O problema pessoal

Para ser boa, a nossa vida deve estar cheia de diferenças de opinião. Não gostaria de viver numa bolha qualquer em que todas as pessoas partilhassem das mesmas opiniões e dos mesmos gostos. Reconheço os meus vizinhos e os meus amigos pelas diferenças. Tenho amigos que em tudo pensam diferente de mim. Penso eu que assim é. Cruzo-me com alguns deles em discussões sobre matemática e sobre ensino e discuto com eles, como se a discordância demonstrada fosse mais um sinal de amizade. De certo modo, sabemos que procuramos mais a verdade (essa a que não existe) do que a unanimidade. Ficamos contentes quando descobrimos que em alguns pontos estamos de acordo ou que, pelo menos, procuramos por caminhos diferentes alguma coisa de fundamental que tem sempre a ver com o bem comum (esse que ninguém sabe o que é, mas existe para ser perseguido por pessoas de bem). Perante as gargalhadas, os abraços e a conversa mansa antes e depois das nossas vivas discussões públicas, pressentimos a perplexidade das pessoas que pensam ver problemas pessoais onde há diferenças de opinião.

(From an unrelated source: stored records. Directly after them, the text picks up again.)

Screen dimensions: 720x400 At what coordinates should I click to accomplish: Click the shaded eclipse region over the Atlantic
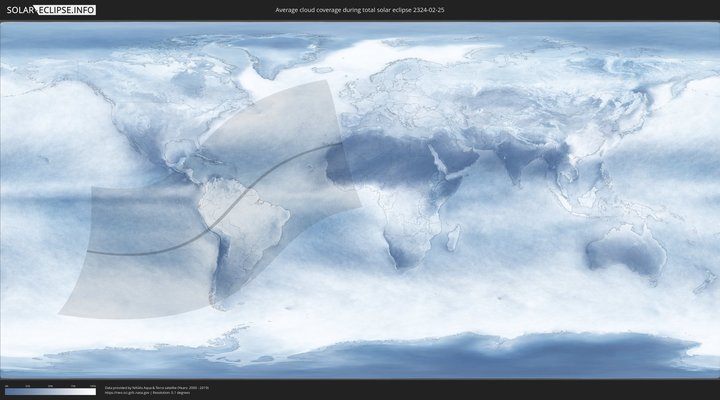click(300, 170)
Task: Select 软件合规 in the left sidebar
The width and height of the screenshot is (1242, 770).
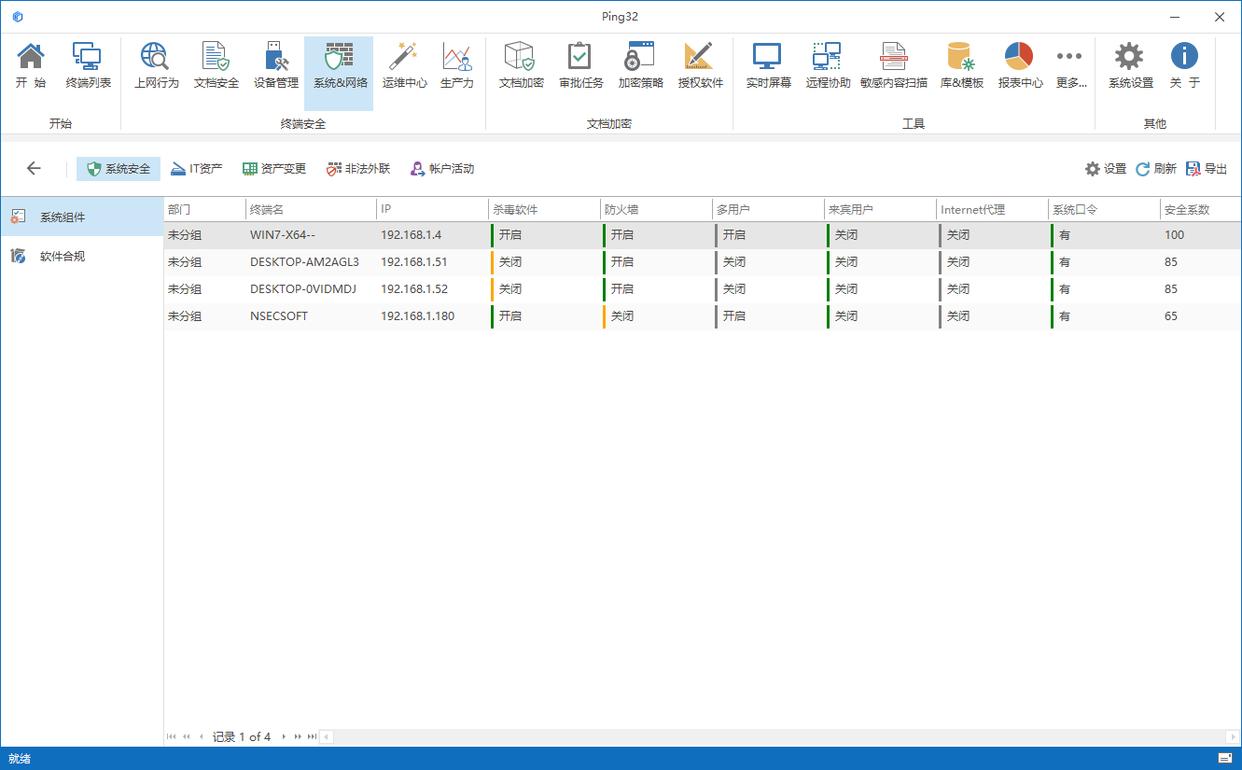Action: point(62,257)
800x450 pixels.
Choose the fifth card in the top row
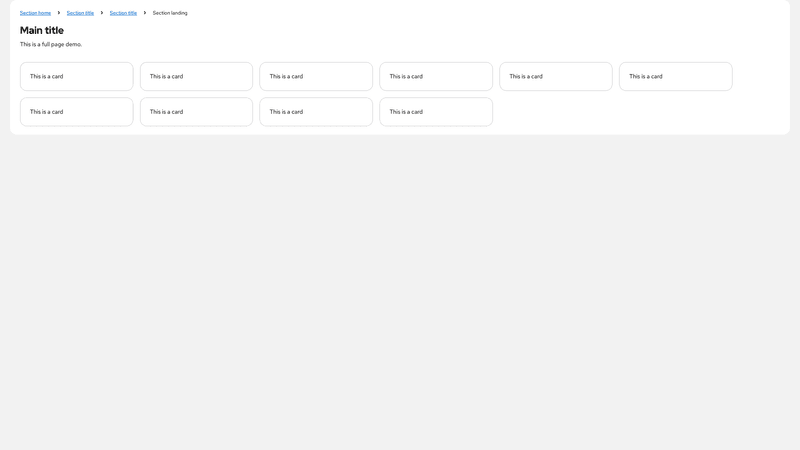pyautogui.click(x=556, y=76)
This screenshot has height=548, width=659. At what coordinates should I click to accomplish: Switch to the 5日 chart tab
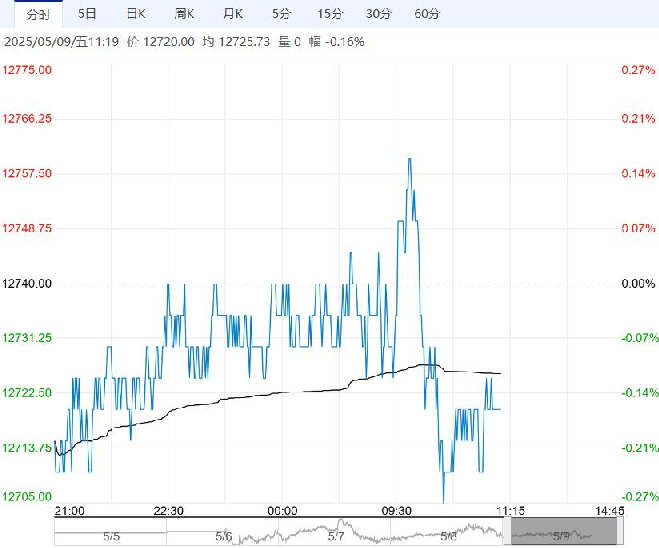(x=87, y=14)
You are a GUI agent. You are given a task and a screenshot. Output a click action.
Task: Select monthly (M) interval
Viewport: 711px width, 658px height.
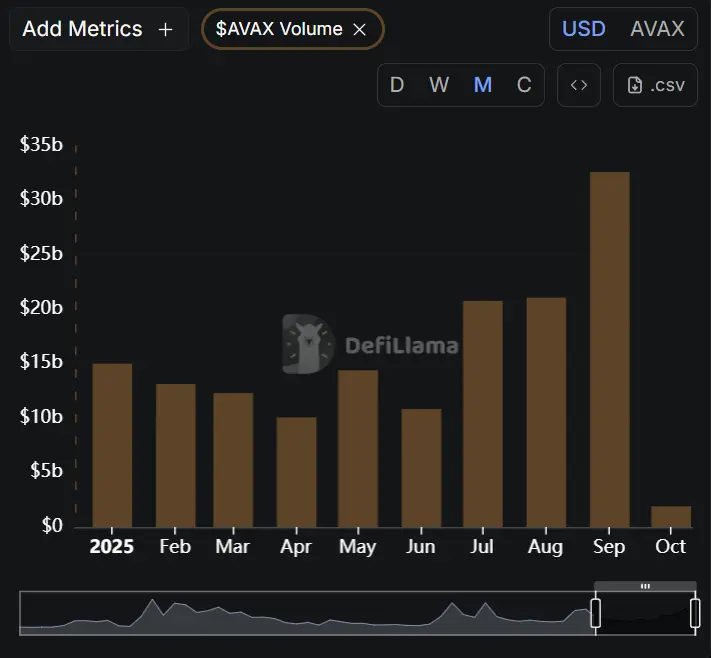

De certo modo, estas pessoas diminuem a amizade, a individualidade, a opinião, o respeito por quem nos merece respeito. Diminuem-nos.
Se eu tenho uma opinião política diferente de outra pessoa, isso traduz-se ou pode traduzir-se numa divergência política. Nada é mais natural e nada é mais saudável. Há quem pense que só temos opiniões diferentes porque há problemas pessoais. Isso acontece a pessoas convencidas da universalidade das suas ideias, que, na tirania da sua bondade permitem problemas pessoais como desculpa para não terem eliminado os mensageiros das ideias não previstas na doutrina.

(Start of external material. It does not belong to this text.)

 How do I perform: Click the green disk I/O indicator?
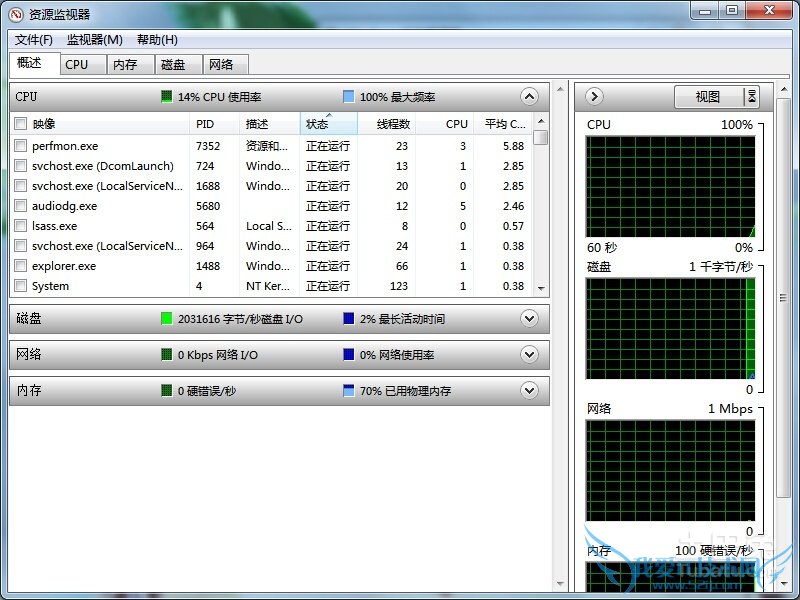(x=167, y=319)
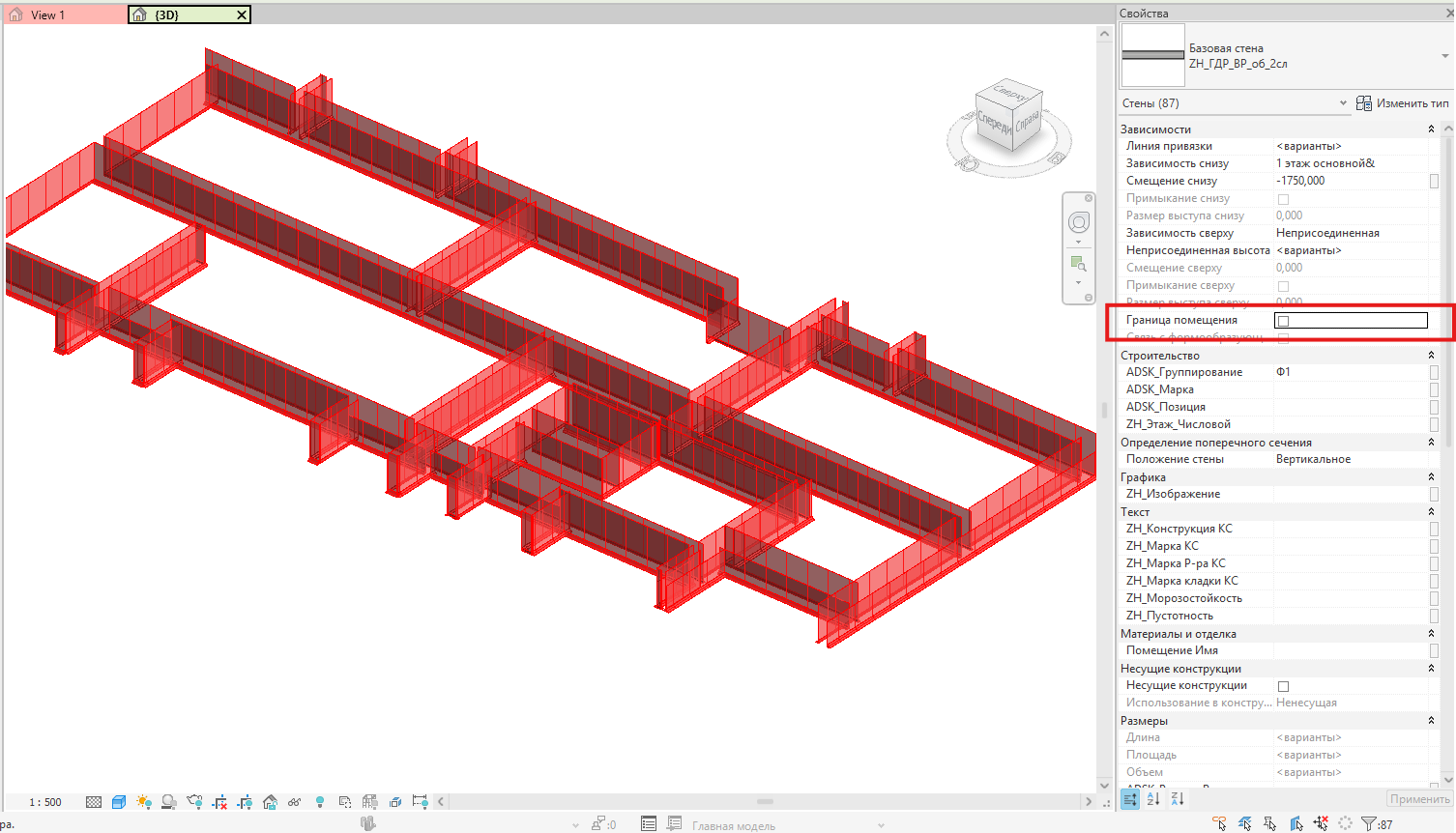The image size is (1456, 833).
Task: Open the wall type selector dropdown arrow
Action: pos(1445,56)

Tantas são as pessoas que eu conheço espalhadas por tantas ideias que não partilho, que comigo defenderam as mesmas ideias noutros tempos, que me ensinaram a dizer não e a dizer sim, que me deram voz e deram sentido à minha voz própria e diferente. Tantas são as pessoas que respeito e em que me reconheço porque das suas ideias me separei sem que elas deixem de ser algum esteio do que sou porque sou o que fui, o que fui sendo.

Na madrugada desta terça feira, morreu Francisco Martins Rodrigues. Tiro-o da penumbra como nome, o seu nome próprio para que possa ser procurado. E encontrado.